Execute the toy_example.py by running:

python3 toy_example.py

Note

  • FSDP cannot be executed on Intel Gaudi using Lazy mode.

  • Using FSDP may increase communication volume.

  • If you encounter stability issues when running your model with FSDP, set PT_HPU_EAGER_PIPELINE_ENABLE=false flag. Note that this may affect performance.

Supported Features

The following outlines PyTorch FSDP features supported by Intel Gaudi. Some of them are optional and can be used according to your requirements.

Feature

Options

Description

module

N/A

Module that FSDP wraps.

process_group (optional)

N/A

Process group for model sharding.

sharding_strategy (optional)

  • FULL_SHARD

  • SHARD_GRAD_OP

  • NO_SHARD

  • HYBRID_SHARP

Configures the sharding strategy.

cpu_offload (optional)

  • TRUE

  • FALSE

Configures CPU offloading.

auto_wrap_policy (optional)

N/A

Enables a policy that applies FSDP to submodules of module.

backward_prefetch (optional)

  • BACKWARD_PRE

  • BACKWARD_POST

Configures explicit backward prefetching of all-gathers.

mixed_precision (optional)

  • param_dtype (torch.dtype)

  • recude_dtype (torch.dtype)

  • buffer_dtype (torch.dtype)

  • keep_low_precision_grads (bool)

  • cast_forward_inputs (bool)

  • cast_root_forward_inputs (bool)

Configures native mixed precision for FSDP.

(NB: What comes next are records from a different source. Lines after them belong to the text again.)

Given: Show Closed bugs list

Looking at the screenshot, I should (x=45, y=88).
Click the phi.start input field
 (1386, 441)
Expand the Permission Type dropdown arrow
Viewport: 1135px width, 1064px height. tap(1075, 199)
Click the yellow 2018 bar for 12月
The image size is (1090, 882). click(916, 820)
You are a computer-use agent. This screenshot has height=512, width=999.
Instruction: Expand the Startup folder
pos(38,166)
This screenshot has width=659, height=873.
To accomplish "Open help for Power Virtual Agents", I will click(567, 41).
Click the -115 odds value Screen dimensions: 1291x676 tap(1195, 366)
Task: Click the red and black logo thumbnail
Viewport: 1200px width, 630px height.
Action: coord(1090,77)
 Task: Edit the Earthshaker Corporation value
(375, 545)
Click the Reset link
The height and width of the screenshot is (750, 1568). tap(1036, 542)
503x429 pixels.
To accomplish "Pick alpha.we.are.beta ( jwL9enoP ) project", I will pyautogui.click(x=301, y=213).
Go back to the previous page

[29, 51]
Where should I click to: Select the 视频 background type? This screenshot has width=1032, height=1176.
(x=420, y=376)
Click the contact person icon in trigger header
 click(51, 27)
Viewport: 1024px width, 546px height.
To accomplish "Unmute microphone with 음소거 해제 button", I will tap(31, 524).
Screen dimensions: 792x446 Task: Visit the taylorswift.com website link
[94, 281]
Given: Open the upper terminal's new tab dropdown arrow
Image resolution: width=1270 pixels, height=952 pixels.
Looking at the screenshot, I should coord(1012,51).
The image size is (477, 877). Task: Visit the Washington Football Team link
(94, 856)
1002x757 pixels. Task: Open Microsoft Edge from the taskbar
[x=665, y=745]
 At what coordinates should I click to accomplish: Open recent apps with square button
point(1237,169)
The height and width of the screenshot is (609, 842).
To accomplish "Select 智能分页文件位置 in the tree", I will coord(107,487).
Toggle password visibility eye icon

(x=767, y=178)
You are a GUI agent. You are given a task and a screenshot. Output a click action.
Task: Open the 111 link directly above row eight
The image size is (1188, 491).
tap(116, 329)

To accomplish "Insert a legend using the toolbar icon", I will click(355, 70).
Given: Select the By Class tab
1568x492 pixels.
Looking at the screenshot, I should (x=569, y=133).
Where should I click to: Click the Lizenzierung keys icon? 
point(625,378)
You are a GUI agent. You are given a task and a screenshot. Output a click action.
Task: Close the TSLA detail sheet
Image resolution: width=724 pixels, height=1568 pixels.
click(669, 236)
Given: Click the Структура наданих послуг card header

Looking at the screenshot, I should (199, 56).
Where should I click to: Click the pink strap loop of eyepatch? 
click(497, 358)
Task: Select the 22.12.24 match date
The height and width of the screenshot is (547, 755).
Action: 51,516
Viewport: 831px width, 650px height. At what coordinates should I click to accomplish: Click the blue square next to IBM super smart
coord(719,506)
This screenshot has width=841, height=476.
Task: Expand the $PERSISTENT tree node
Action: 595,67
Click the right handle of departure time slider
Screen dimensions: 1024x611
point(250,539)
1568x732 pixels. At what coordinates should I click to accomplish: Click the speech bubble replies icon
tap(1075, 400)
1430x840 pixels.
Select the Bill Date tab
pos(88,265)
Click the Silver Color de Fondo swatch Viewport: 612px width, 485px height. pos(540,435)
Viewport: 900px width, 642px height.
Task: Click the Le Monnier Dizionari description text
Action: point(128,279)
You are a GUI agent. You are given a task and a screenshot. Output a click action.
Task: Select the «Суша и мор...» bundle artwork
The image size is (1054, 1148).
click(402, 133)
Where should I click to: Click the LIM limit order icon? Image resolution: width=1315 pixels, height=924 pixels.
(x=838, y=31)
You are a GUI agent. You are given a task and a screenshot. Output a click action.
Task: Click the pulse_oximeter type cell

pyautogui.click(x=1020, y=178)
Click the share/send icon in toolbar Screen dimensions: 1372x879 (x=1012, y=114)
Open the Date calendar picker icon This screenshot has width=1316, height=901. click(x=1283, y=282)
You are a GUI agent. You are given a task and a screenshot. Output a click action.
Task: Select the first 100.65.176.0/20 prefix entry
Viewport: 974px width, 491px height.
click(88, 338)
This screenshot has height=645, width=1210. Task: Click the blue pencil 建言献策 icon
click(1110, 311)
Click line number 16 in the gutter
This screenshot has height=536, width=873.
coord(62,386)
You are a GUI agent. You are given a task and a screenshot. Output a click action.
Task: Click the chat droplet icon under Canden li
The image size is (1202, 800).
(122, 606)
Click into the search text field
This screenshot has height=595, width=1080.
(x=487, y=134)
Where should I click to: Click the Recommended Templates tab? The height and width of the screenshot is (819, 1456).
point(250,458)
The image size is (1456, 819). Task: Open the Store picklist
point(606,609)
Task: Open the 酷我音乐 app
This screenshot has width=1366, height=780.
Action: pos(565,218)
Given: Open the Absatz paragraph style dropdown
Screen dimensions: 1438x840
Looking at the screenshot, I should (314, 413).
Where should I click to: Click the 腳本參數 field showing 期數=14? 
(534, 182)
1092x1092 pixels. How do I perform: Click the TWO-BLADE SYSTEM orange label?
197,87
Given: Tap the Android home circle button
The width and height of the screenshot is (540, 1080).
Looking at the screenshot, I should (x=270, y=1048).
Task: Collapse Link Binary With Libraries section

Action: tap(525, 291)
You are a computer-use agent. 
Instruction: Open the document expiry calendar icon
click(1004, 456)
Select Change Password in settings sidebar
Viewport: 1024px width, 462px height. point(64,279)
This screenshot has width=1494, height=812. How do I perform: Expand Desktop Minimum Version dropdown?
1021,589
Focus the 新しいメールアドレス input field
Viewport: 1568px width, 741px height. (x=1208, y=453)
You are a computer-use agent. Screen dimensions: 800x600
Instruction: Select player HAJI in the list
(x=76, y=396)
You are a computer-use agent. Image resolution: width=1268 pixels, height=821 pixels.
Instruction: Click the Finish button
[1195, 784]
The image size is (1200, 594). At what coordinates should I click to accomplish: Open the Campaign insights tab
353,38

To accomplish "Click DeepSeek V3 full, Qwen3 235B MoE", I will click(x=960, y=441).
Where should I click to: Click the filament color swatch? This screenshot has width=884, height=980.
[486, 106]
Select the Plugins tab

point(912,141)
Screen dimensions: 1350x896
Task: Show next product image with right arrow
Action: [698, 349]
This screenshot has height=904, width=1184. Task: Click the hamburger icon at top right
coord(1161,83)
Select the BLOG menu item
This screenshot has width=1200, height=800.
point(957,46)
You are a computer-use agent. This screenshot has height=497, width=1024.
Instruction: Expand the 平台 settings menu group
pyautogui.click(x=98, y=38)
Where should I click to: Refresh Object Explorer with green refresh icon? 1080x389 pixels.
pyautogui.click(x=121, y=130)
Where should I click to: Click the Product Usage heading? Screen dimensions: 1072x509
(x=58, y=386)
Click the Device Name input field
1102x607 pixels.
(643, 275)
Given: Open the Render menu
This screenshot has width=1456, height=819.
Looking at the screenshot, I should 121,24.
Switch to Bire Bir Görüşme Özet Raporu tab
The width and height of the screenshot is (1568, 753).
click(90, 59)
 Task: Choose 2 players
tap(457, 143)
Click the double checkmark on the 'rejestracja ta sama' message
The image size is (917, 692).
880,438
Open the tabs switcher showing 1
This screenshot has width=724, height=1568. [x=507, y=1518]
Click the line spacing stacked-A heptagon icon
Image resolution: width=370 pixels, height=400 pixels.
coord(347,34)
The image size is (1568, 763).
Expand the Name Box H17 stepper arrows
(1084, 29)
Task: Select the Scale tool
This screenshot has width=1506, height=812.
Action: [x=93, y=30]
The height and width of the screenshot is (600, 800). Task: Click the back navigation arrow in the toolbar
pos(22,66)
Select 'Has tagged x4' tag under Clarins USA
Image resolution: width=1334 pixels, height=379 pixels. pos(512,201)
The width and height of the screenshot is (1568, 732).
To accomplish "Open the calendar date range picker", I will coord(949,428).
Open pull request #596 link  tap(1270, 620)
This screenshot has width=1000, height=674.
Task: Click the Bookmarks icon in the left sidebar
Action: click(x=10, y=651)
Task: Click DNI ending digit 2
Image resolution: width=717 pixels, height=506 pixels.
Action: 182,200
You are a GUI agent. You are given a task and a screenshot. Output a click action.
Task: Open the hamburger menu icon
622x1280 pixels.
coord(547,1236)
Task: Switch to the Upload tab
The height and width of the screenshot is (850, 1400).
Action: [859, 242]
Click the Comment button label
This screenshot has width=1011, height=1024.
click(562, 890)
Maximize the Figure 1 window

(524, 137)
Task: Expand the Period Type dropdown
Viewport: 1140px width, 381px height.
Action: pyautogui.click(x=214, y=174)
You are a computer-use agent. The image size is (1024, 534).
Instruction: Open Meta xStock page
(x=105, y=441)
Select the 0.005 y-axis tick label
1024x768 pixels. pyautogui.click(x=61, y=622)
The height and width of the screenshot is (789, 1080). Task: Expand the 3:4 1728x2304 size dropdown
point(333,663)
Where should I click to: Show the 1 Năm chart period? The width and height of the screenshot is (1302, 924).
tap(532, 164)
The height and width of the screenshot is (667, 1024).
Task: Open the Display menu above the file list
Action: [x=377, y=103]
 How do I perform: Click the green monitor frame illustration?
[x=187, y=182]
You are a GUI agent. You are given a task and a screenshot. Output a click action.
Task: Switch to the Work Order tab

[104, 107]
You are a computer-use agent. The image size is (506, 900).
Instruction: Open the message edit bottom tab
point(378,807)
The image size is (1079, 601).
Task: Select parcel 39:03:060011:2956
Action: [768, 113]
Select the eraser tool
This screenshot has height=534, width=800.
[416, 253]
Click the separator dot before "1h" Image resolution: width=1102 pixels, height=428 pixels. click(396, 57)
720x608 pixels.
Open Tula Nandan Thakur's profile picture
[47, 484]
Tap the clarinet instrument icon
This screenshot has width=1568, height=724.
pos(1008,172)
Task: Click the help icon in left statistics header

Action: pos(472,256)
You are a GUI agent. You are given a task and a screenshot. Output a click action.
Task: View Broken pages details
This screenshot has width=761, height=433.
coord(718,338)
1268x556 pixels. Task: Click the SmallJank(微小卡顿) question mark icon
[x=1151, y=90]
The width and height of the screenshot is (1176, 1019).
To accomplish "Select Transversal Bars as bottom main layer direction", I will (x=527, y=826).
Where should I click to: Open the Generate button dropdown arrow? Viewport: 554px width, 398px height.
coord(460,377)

ignored_modules (optional)

N/A

Avoids sharding specific parameters at module granularity when using auto_wrap_policy.

param_init_fn (optional)

N/A

Specifies how meta device modules should be initialized onto an actual device.

device_id (optional)

N/A

An int or torch.device setting the device to run FSDP on.

sync_module_states

  • TRUE

  • FALSE

If True, each FSDP module broadcasts module parameters and buffers from rank 0 to ensure that they are replicated across ranks.

forward_prefetch

  • TRUE

  • FALSE

If True, FSDP prefetches the next forward-pass all_gather before the current forward computation.

limit_all_gathers

  • TRUE

  • FALSE

If True, FSDP synchronizes the CPU thread to ensure Gaudi memory usage from only two consecutive FSDP instances.

use_orig_params

  • TRUE

  • FALSE

If True, FSDP uses module’s original parameters.

ignored_states (optional)

N/A

Ignores parameters or modules that are not managed by the FSDP instance.

state_dict

  • FULL_STATE_DICT

  • LOCAL_STATE_DICT

  • SHARDED_STATE_DICT

Dictionary object that stores model’s parameters.

Activation checkpoint

N/A

Reduces memory consumption by trading off computation for memory.

For more details on the FSDP parameters and their usage, refer to PyTorch documentation.

Supported Models

For an example model using FSDP on Intel Gaudi, see LLaMA 2 70B.